AIM OF THE EXERCISE:
Take each line from the material below that includes the string "first" and copy it.

ENTRIES SUPPLIED:
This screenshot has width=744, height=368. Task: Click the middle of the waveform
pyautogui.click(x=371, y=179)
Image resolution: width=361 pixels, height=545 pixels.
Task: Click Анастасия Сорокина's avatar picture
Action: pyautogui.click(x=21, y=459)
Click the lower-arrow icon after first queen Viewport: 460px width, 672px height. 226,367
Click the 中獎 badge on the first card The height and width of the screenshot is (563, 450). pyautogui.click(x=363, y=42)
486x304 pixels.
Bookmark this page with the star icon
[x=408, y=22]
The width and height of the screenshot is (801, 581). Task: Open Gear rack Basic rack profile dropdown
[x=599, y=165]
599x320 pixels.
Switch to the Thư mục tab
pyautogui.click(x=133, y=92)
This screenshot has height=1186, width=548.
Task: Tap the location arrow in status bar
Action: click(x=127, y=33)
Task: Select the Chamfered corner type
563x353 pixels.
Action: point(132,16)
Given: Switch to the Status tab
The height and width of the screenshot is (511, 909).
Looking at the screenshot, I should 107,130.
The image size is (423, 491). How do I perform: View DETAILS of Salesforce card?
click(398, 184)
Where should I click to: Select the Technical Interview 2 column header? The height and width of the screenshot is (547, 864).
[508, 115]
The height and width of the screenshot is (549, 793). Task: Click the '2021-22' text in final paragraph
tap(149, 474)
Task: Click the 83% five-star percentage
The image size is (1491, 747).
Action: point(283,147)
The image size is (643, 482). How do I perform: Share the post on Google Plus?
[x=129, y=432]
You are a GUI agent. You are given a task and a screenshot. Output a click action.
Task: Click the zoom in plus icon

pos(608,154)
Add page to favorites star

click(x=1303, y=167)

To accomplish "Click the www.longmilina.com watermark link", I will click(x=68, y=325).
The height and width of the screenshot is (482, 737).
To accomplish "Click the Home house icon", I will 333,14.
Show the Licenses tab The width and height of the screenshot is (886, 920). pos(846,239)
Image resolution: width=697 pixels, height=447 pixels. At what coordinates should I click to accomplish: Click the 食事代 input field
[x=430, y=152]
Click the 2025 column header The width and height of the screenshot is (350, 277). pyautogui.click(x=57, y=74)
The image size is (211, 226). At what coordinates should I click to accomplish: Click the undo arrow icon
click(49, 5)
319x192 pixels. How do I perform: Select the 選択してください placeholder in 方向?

RESPONSE TO THIS TASK:
Click the lower-arrow icon after first queen Viewport: 460px width, 672px height. 226,367
Click the 中獎 badge on the first card The height and width of the screenshot is (563, 450). pyautogui.click(x=363, y=42)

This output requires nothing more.